Sobre las particularidades del motor hay mucho más que decir. La distribución se controla a través de una cascada de engranajes pues, una cadena es menos precisa, exige sustitución, es ruidosa y en largas distancias no se aconseja su uso. Por supuesto, si estos motores sufren averías en su grupo termodinámico (pistones, bielas, válvulas…) el coste de esa reparación resultará costosísimo tanto a nivel económico como de localización de elementos. De hecho, no existe nada parecido a pistones ovales en la actualidad pero lo peor es que la maquinaria necesaria para elaborar este tipo de pistón junto con sus segmentos no es habitual.

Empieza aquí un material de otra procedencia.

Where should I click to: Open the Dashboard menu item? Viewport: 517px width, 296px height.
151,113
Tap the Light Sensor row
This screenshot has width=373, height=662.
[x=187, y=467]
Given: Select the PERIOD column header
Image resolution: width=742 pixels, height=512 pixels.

La alimentación corre a cargo de un preciso sistema de inyección PGM-F1 capaz de controlar un número considerable de inyectores (dos por cilindro), un alternador potenciado, debemos seguir pensando en un ocho cilindros, no en un tetracilíndrico. La potencia máxima es de 125cv. a 14.000 rpm. Aunque modificando parte de la electrónica parece que podían conseguirse cerca de 200cv. Algo nada recomendable según la experiencia demostrada en competición. El par motor ascendía a 7 mkg a 11.000 rpm.

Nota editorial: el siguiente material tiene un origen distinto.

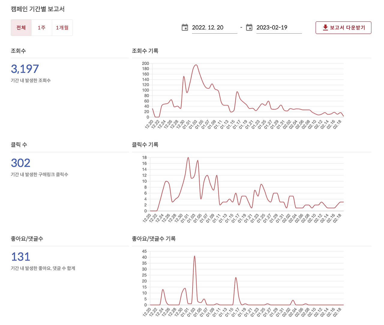Click the 보고서 다운받기 button
The width and height of the screenshot is (384, 325).
click(x=343, y=27)
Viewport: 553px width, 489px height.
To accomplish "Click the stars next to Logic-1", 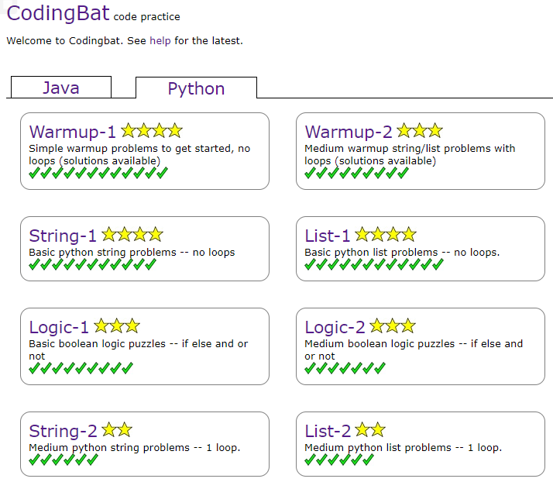I will pyautogui.click(x=116, y=326).
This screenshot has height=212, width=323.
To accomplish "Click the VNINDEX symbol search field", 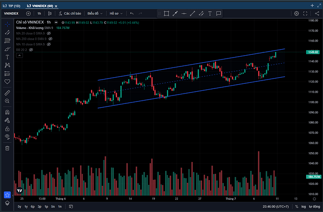I will pos(12,14).
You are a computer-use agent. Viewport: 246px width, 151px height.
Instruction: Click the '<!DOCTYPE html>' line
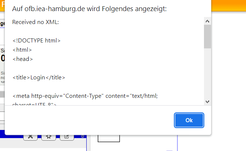coord(37,41)
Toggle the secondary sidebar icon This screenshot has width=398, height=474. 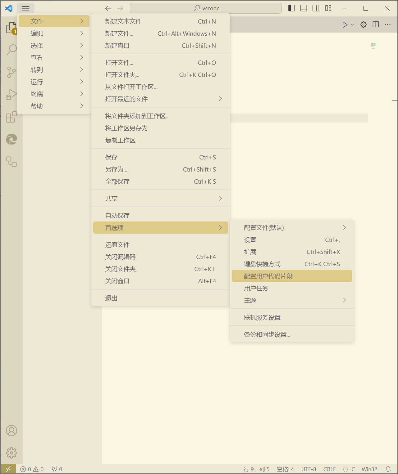315,8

¿Y sobre su estética? Esas branquias en los cuartos traseros parecen desear tragarse todo el aire presente en la atmósfera, poseen la funcionalidad de refrigerar los dos escapes, que por cierto, transcurren bajo el asiento. Formas suaves, aeronáuticas, un solo color rojo fuego (no había opciones en este sentido), intermitentes integrados en espejos retrovisores, faro elipsoidal. Sobre el depósito se observa una doble boca de llenado, herencia de competición y, curiosamente, también conserva la forma oval. La lista es interminable pero lo mejor es lo que no se ve. Bajo la pintura se esconden metros y metros de fibra de vidrio y carbono, sin escatimar. Su carrocería es casi de una sola pieza, toda ella ajusta como un guante. Prueba de ello es la pata de cabra carenada con varias placas de carbono que consiguen integrarla totalmente bajo el carenado una vez plegada.
Cuando miras la cúpula es como escrutar un diamante, resulta bellísima, desprende un sinfín de halos azules. Sorprende conocer la causa de sus múltiples destellos; posee un baño de titanio como el que recubre las cabinas de los aviones “F15”. Sirve para evitar deslumbramientos, algo que resulta imposible ante una motocicleta tan brillante.

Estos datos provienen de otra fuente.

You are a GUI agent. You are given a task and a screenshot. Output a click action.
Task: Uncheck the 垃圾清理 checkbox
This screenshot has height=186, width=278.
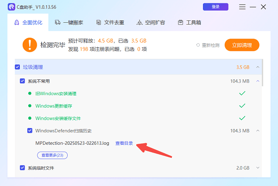[18, 67]
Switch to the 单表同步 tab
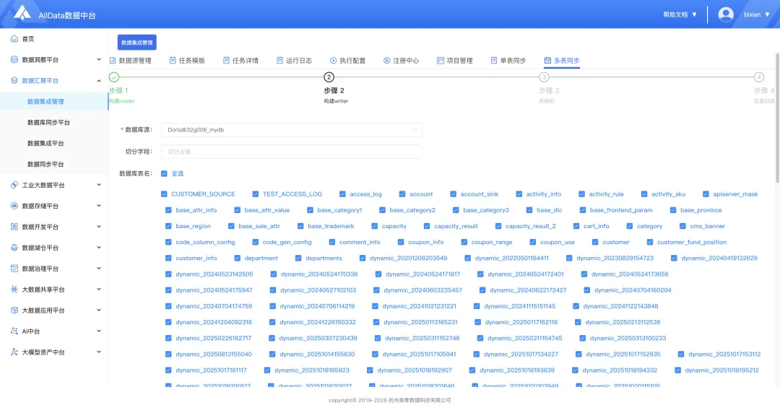 [508, 61]
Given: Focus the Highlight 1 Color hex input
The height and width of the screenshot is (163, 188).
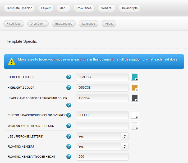Looking at the screenshot, I should coord(102,77).
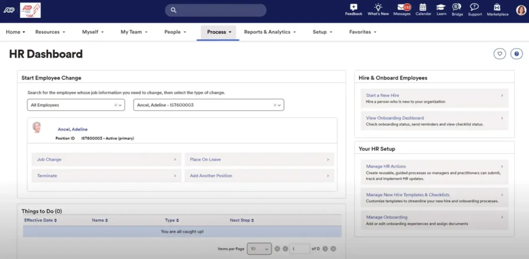
Task: Sort by the Effective Date column
Action: pos(40,220)
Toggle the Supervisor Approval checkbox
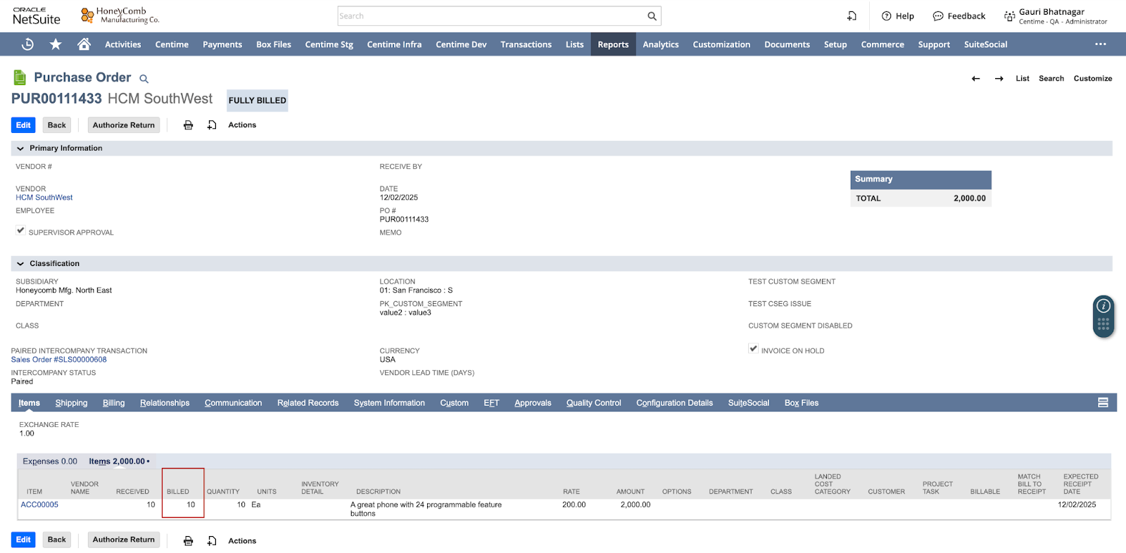Screen dimensions: 1126x553 [x=20, y=231]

Continuamos observando y descubrimos un espectacular disco trasero en posición central, con doble sistema de refrigeración, por hueco y canales externos. Sin alejarnos de la zona descubrimos, impreso sobre la llanta fabricada en magnesio la leyenda “Alta tecnología para la nueva era, el resultado de una década de perfeccionamiento”. En la llanta delantera volvemos a descubrir genes de carreras, 16”.